▶ RECORDS SUPPLIED:
== Segment start ==

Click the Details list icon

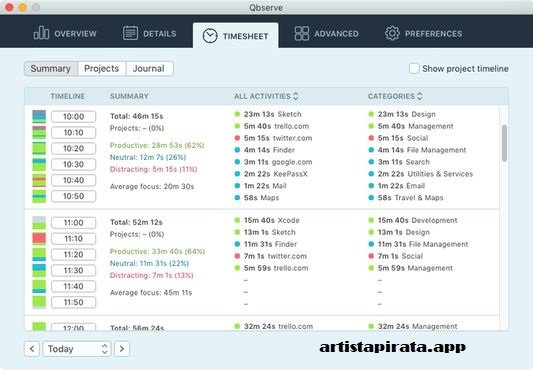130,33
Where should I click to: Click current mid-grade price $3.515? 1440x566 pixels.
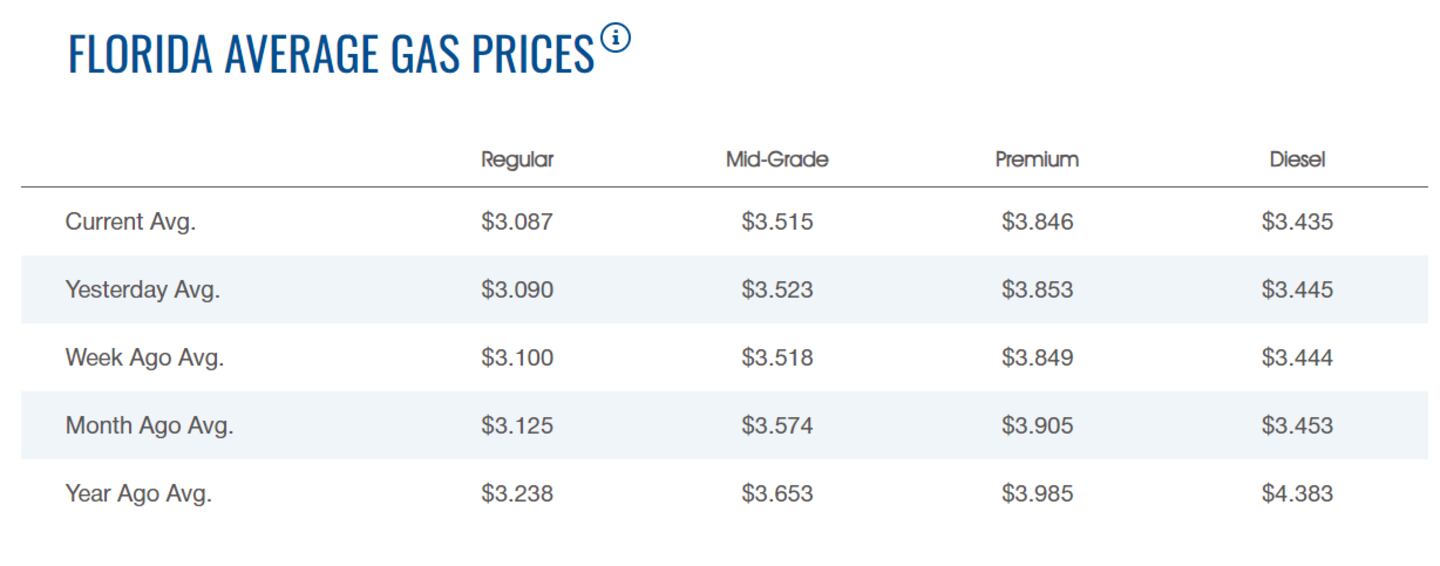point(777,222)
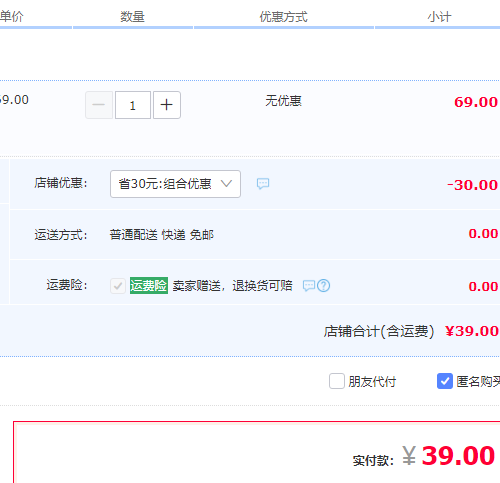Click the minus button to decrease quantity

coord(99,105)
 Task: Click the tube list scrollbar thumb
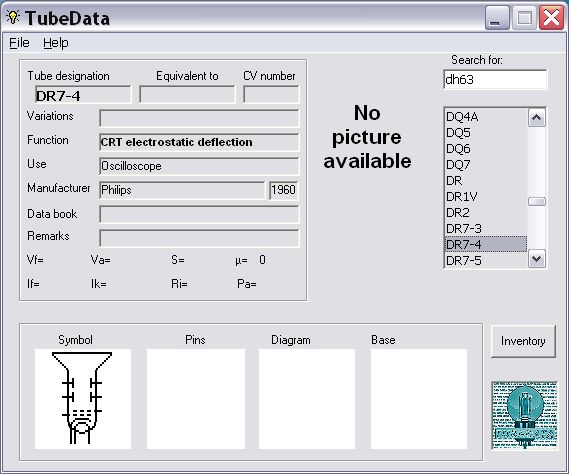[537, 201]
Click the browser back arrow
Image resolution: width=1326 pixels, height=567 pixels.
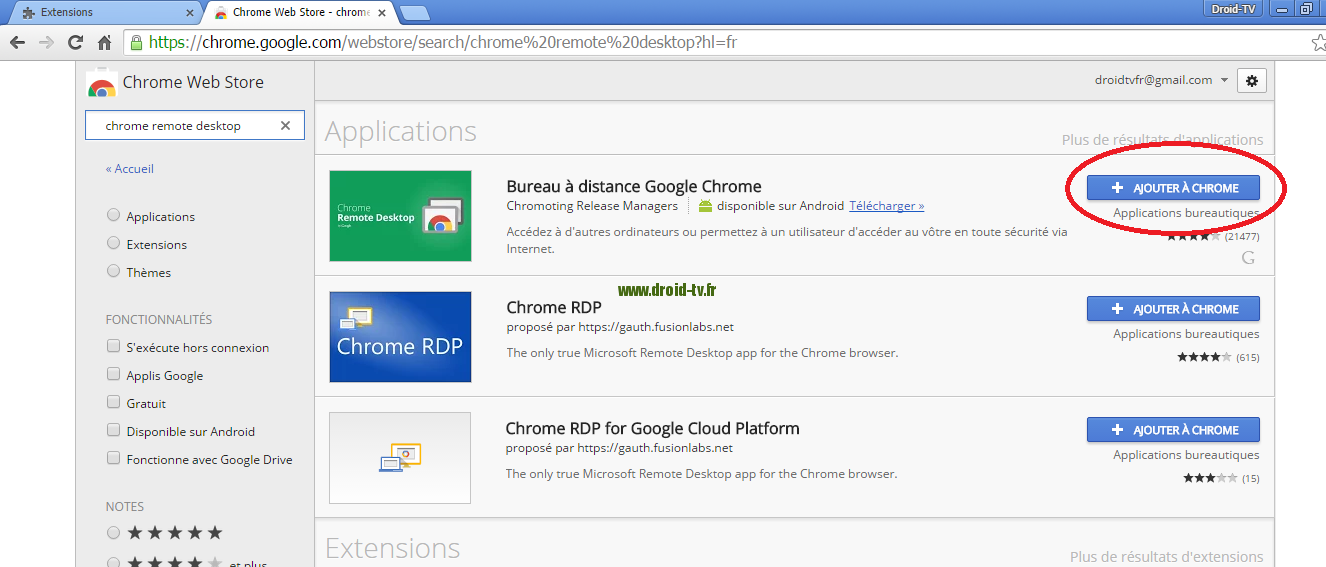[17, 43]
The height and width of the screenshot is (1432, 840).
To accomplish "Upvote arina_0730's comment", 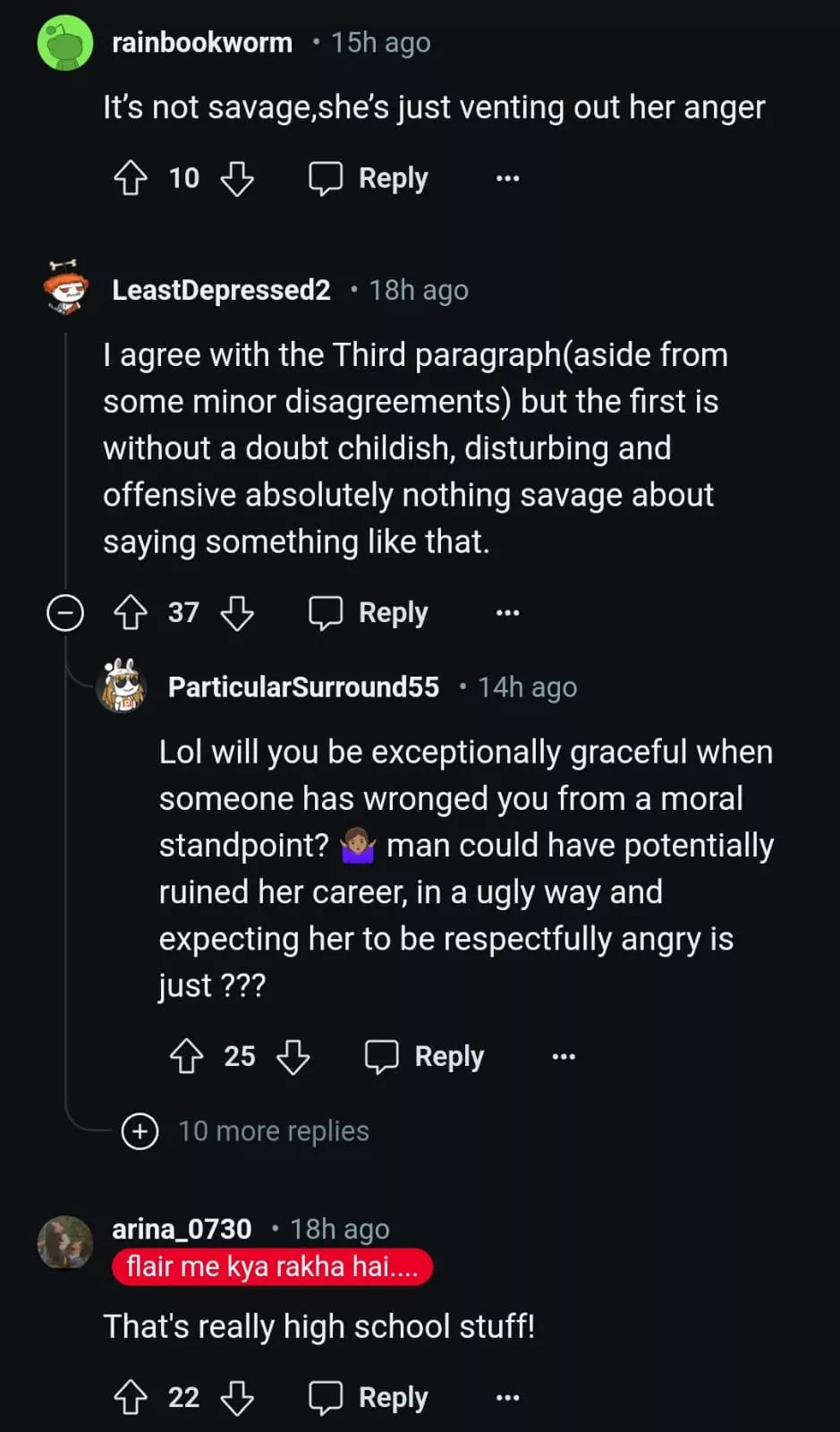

== Segment end ==

▶ PROBLEM TO WORK ON:
Please reproduce only the lines from the one holding "Where should I" through the final line of the listing above, both included, with each picture left out.

▶ COMPLETED TASK:
Where should I click to: Click current mid-grade price $3.515? 1440x566 pixels.
point(777,222)
Click the minus button to decrease quantity

coord(99,105)
 Task: Click the tube list scrollbar thumb
[537, 201]
Click the browser back arrow
Image resolution: width=1326 pixels, height=567 pixels.
[17, 43]
The height and width of the screenshot is (1432, 840).
To accomplish "Upvote arina_0730's comment", 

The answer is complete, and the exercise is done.